I agree with these points, for the free particle, E = T, thi sis just a matter of notation. It is clear from page 5 that the velocity appearing in gamma is the Newtonian velocity, see the steps in Eq. (38), page five. I also agree that it does not come from a classical analysis. It comes form the relativistic Minkowski metric as described for example in Marion and Thornton.
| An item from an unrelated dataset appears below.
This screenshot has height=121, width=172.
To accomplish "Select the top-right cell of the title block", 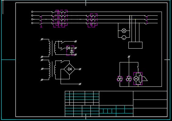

So the theory is rigorously self consistent and also consistent with the lagrangian theory.
To: EMyrone@aol.com
Sent: 30/08/2015 20:56:45 GMT Daylight Time
Subj: Re: 326(5): Final Version of Note 326(4)In eq.(15), E is obviously the total energy without rest mass, in contrast to (5).
eq.(24): hbar squared kappa squared
eq.(25): wouldn’t it be better to write mT intead of mE? E is without restmass again here.
eq. (29) allows computing the relativistic kinetic energy if the classical kinetic energy T_0 is known:T_0 = 1/2 (1+gamma)/gamma^2 T
or
T = 2 gamma^2/(1+gamma) T_0.However this is not a self-consistent procedure, see below:
Eq.(32) can be written with the classical momentum p_0 but this does not mean that this comes out from a non-relativistic theory. This is rather a “back-transfomation” to a non-relativistic case from a self-consistent relativistic solution of quantum or Lagrange equations. We solved them in paper 325 for example.
Considering the limit gamma –> 1 gives the correct non-relativistic limit, that is o.k.
Horst
Am 30.08.2015 um 15:07 schrieb EMyrone:
I went through my calculations again and found that the correct free particle quantization equation is Eq. (29) with gamma defined by Eq. (32) and the de Broglie wave particle dualism by Eq. (33). So these equations can be solved by computer algebra to give E in terms of p sub 0, the classical momentum, and kappa. The cross check on page (5) confirms that everything is self consistent. Having gone through this baseline calculation the particle on a ring and H atom can be defined in a relativistic context. The answer to the computer algebra must be:
E squared = (h bar kappa c) squared + m squared c fourth
so this gives a check on the results of the computer algebra. The fermion equation for the free particle is therefore Eq. (29) where gamma is given by Eq. (32). and where the de Broglie wave particle dualism is given by Eq. (33). Although these equations look like familiar special relativity they are the quantization of the ECE2 Lorentz force equation.